As a long-time reader of economist.com, I took great
interest in, and in fact commented upon, the most recent Johnson post at the
Prospero blog. The subject was brevity. The same brevity found in Cornell
University professor William Strunk, Jr.’s usage textbook, Elements of Style, which
he had written himself. Strunk’s “little book,” as he referred to it, would later be revised by E.B. White, a former student.
As I know, the reason I took interest in Johnson’s post,
Briefly, is this blog’s post, The Case for Brevity, written exactly one year (less one day) ago. Johnson explained that he had begun a new editing job and caged
his post as a lesson suggestion in copy-editing to teachers of rookie writers.
Which further reminded me that I had re-admitted to the
College of Arts and Sciences at University of North Florida to finish my communications
degree shortly before “Subject – Verb – Object” was my reply to Strunk’s
59-word essay that would change the nature of E.B. White’s world (see "The Case for Brevity" for full context).
At any rate, “Briefly” is a 639-word essay, which I’ll cut
to 345 words (apologies to George Orwell) as an exercise in creating blog content:
EVERYONE knows
tweeting is ruining kids’ writing.
Or is it?

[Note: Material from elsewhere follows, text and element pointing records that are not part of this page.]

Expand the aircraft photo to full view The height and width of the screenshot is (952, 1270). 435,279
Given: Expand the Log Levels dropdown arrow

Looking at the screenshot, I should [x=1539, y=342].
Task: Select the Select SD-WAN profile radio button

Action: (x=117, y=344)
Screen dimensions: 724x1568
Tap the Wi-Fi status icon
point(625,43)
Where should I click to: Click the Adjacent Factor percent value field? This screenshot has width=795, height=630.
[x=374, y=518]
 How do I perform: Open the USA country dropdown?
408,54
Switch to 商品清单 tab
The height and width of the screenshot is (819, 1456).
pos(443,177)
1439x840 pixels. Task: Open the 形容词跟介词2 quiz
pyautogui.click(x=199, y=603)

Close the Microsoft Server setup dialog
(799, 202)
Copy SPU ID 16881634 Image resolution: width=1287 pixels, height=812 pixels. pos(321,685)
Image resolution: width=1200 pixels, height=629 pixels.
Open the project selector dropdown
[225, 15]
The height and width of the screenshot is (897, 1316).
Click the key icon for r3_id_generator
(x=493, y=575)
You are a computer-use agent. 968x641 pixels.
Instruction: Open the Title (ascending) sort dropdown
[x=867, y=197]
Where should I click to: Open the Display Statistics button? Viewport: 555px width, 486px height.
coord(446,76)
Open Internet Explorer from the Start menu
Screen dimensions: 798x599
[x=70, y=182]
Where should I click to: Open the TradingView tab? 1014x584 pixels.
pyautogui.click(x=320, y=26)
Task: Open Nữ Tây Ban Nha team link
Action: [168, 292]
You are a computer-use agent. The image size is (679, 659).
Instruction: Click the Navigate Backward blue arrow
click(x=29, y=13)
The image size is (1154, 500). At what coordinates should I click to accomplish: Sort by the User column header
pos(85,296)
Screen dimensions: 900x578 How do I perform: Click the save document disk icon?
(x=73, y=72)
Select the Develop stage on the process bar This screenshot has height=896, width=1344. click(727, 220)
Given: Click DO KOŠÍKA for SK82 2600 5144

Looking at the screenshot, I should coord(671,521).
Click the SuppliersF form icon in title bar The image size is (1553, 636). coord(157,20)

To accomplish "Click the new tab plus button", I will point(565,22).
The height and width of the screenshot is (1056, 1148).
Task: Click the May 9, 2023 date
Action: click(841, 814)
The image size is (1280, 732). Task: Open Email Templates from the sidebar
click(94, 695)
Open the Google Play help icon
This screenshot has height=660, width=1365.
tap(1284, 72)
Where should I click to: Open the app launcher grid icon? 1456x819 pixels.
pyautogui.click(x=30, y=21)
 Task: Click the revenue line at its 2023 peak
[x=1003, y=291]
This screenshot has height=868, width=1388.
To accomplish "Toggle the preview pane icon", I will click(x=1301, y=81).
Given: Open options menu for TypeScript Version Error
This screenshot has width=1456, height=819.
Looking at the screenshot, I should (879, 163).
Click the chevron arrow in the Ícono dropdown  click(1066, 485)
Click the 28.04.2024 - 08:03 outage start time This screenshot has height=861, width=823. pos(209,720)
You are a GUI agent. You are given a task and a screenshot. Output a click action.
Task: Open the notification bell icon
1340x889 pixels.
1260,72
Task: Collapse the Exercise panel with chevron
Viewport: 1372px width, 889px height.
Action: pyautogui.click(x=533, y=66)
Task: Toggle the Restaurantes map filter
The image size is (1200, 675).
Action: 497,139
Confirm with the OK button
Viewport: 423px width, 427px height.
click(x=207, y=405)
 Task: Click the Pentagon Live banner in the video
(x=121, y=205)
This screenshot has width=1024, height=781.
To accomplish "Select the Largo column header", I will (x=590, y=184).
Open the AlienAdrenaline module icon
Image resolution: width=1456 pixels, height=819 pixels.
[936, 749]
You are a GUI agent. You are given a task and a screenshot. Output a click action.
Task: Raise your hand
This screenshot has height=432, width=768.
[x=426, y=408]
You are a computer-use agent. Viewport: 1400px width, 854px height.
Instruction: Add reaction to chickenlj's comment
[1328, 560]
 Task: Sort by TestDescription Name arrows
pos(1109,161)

Structuring
sentences into 140 characters might be teaching young writers one of the most
cherished virtues among those who deal professionally with writing: brevity.
Johnson has just changed jobs, from reporting to editing. Before, copy went from
my hands to another's, and it was their job to query, reshape and trim
it—difficult work that inevitably made it better. Now I am on the other end of
the exchange, and much of my first week was spent merely making pieces shorter.
Editing for print
means not only making sure a piece is interesting and accurate, but also
meeting a space-limit tightly defined by the size of a page. Online, when an
editor asks for 650 words and a writer sends 1,100, the result is a groan. When this happens in print with a deadline
looming, the result is panic. The piece simply must fit.
Why do people write
more than they should, when most people find writing difficult? This may be
because during their education, young writers are given a kind of assignment
that may do lasting harm: they are told to write papers to minimum lengths.
Why do more teachers
not, instead, give students an appreciation for brevity? William Strunk, one of
the authors of the American usage guide “Elements of Style”, was said by his
student (and later editor) E.B. White to grip the lectern in his writing class
and say “Omit needless words! Omit needless words! Omit needless words!”
A rule should not, of
course, become a compulsion. Strunk did not need to say “Omit needless words!”
three times, but it is more memorable that way. Anyone snipping every needless
word from our style guide would turn its attempts at gentle humour into
relentless hectoring.
As for teachers, try
the following trick: assign students a paper of ten pages, and then tell them
the real assignment is to trim it back to five in class, with the clock
ticking. Then send the student who completes the assignment fastest to our
internships page.
As for UNF, I’ll be extremely annoyed in two weeks if I can’t
get into my last class because I’m wait-listed.